Ora bem, escrevo a 16 de Abril (de 2021, já agora) e os dados são públicos. Sem um confinamento sequer parecido ao do ano passado, e sob a dita dominância da dita variante britânica, Portugal nunca chegou aos 17 mil ou 25 mil casos diários: chegou aos 16 mil, embora a 28 de Janeiro. Valores análogos aos que antecederam o Natal apareceram logo por volta de 7 de Fevereiro. A 12 de Fevereiro os casos diários rondavam os dois mil e oitocentos, por extenso que é para não confundir ninguém. Nessa altura, a quantidade de casos era comparável com o início de Outubro. Do meio de Março até hoje, a média semanal de testes positivos anda próximo da do final do Verão. O número de internamentos e de mortes também.
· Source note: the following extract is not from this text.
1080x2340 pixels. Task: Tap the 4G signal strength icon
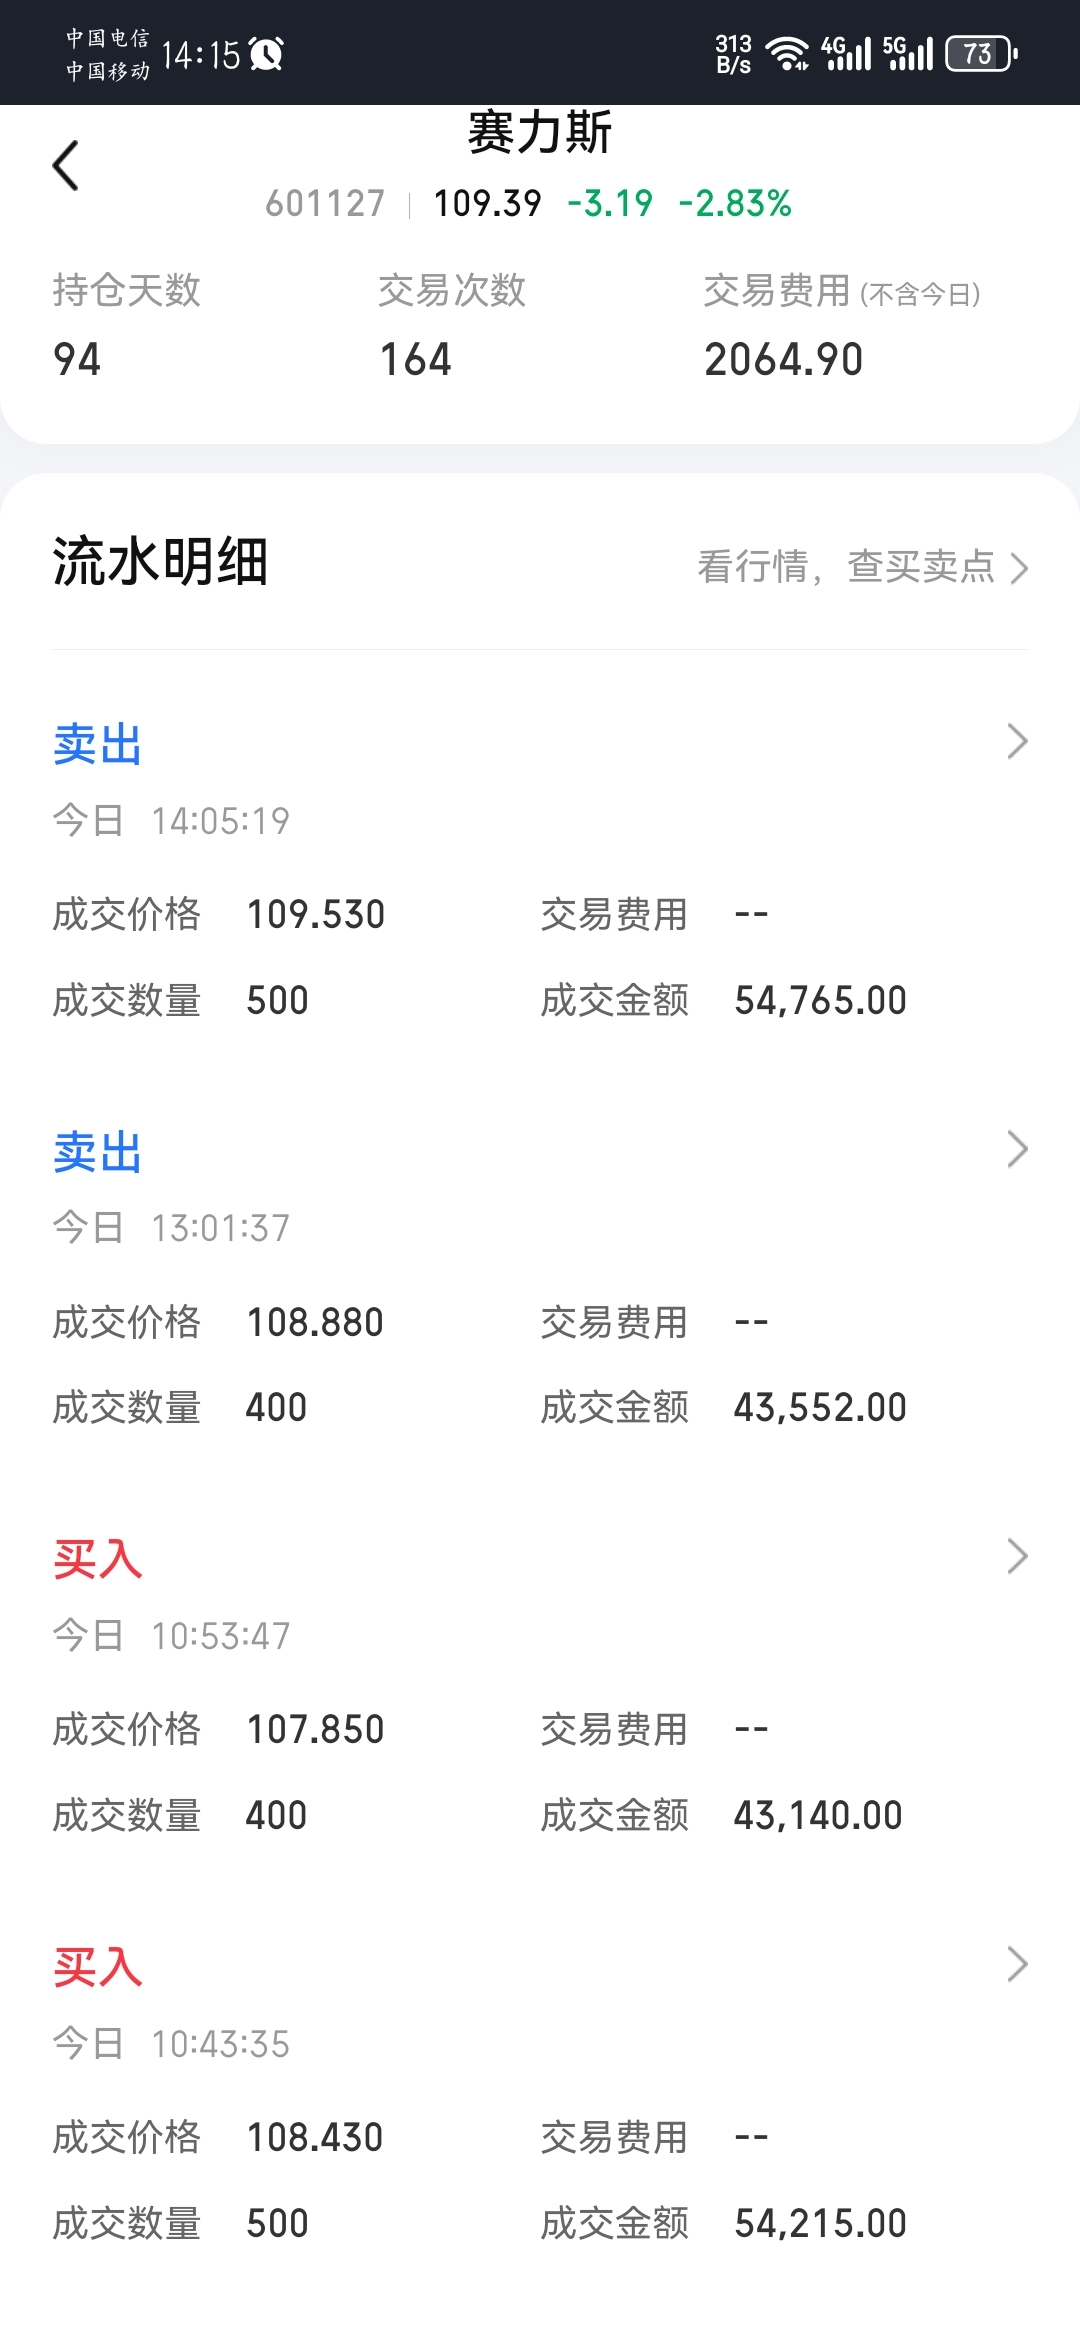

Desde que Mestre Alves profetizou o final da carreira de Mourinho mal saísse do FC Porto e entrasse no Celse (ele dizia assim) que não me lembro de um adivinho se espalhar com o estrondo do dr. Antunes. Pelos vistos, a evolução das entranhas de galinha para os gráficos com curvinhas não se traduziu em maior acerto. E trocar a veneração dos signos pela devoção ao R(t) produz na mesma tiros ao lado, ao lado da “mouche”, ao lado do alvo e ao lado do próprio campo de tiro. Independentemente dos métodos, as artes esotéricas são muito menos eficazes a prever o que aí vem do que o que já veio. Ou, nas imortais palavras de um parceiro de ilusionismo do dr. Antunes, “só conseguimos prever o que está a acontecer”.
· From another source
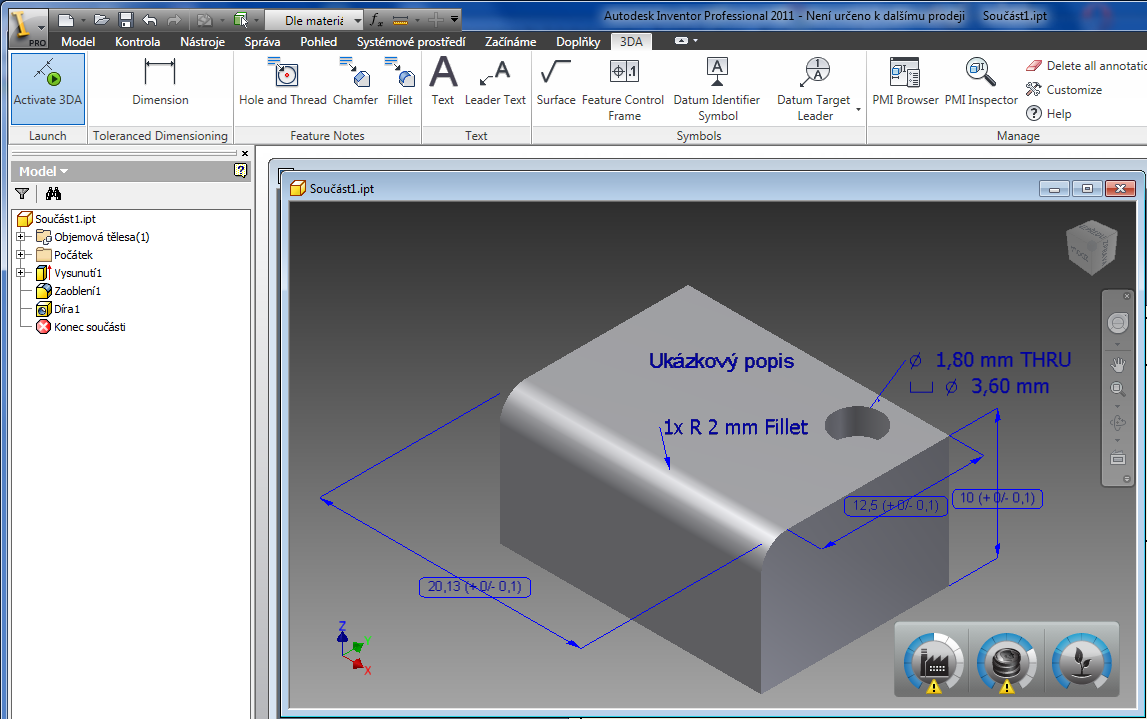1147x719 pixels.
Task: Select the Text annotation tool
Action: pos(442,83)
Após o figurão, o que terá sucedido ao pobre dr. Antunes? a) Apresentou à TVI um pedido de desculpas e perdeu a mania das profecias? b) Apresentou à universidade o pedido de demissão e conformou-se a adivinhar prémios em raspadinhas? c) Vende tostas mistas ao postigo? d) Com formidável descaramento e nulo escrutínio, continuou a ser convidado pelos “media” e pelas “autoridades” a “prever” a evolução do vírus, leia-se a mandar palpites sem ligação à realidade e que, independentemente desta, produzem sempre as mesmas conclusões? Se respondeu d), acertou, coisa de que Carlos Antunes é incapaz. O único talento do dr. Antunes consiste em sugerir, a pretexto do que calha, a clausura de toda a gente. Toda a gente excepto, claro, a excepcional classe de ocultistas que o dr. Antunes integra, a qual deve ser livre para cirandar de estúdio em estúdio, a anunciar o Juízo Final.
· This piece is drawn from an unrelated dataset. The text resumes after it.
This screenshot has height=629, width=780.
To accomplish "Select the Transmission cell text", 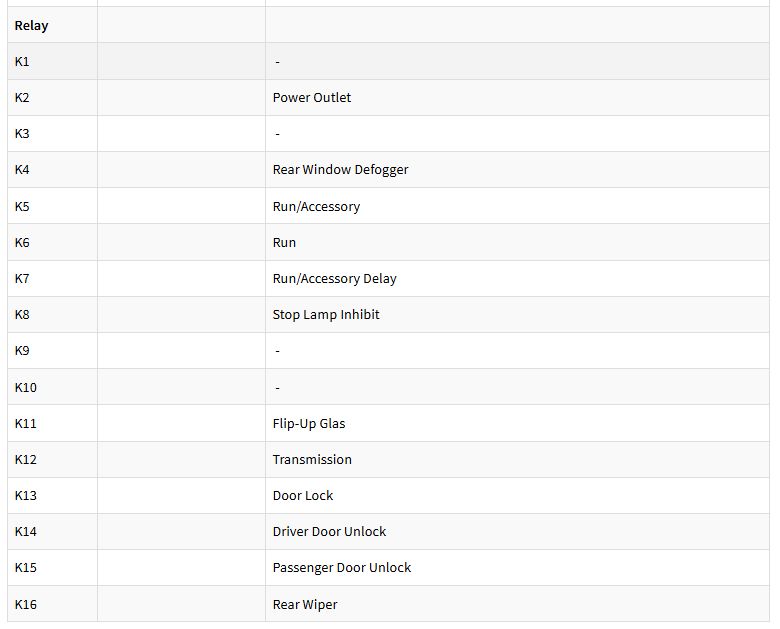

Como ficou implícito na frase anterior, o dr. Antunes não é uma figura singular. Pelo contrário: em Portugal há quase tantos casos activos de videntes falhados quanto casos activos de Covid. Se o desempenho desta trupe não tivesse consequências, teria graça. Passou um mês sobre o início do “desconfinamento” e ainda aguardamos o aumento de infecções que os videntes garantiam para as duas ou três semanas seguintes. Aliás, a importância absolutamente decisiva das “próximas duas ou três semanas” é um estribilho repetido há 14 meses pelo dr. Antunes e companhia ilimitada. Dado que, a cada duas ou três semanas, as deambulações do vírus jamais coincidem com os prognósticos dos “especialistas” (“especialistas” é maravilhoso), estes não se dão por vencidos e, duas ou três semanas depois, voltam a avisar: “As próximas duas ou três semanas…”. Nos intervalos, recorrem a penduricalhos “científicos” para espantar pasmados. Ultimamente, o penduricalho é o divertido R(t), a que se agarram com o zelo com que, se fosse preciso, se agarrariam ao ascendente de capricórnio. Tudo serve para fingir competência “técnica”, incluindo um índice que sobe enquanto a quantidade de contágios e doentes desce.

Insisto: não houvesse consequências, isto seria comédia da boa. Infelizmente, é tragédia da má. A parlapatice dos “especialistas” é transmitida sem decoro nem contraditório nos telejornais. A maioria do público acata a parlapatice sem reserva nem suspeita. E o pior: ou porque acreditam na parlapatice, ou porque a parlapatice é feita à medida dos seus interesses, o prof. Marcelo e o dr. Costa usam-na para arruinar económica, sanitária, social e mentalmente o país, com os partidos a assobiar ou a aplaudir. O dr. Antunes e restantes “especialistas” não têm vergonha, mas também não têm culpa.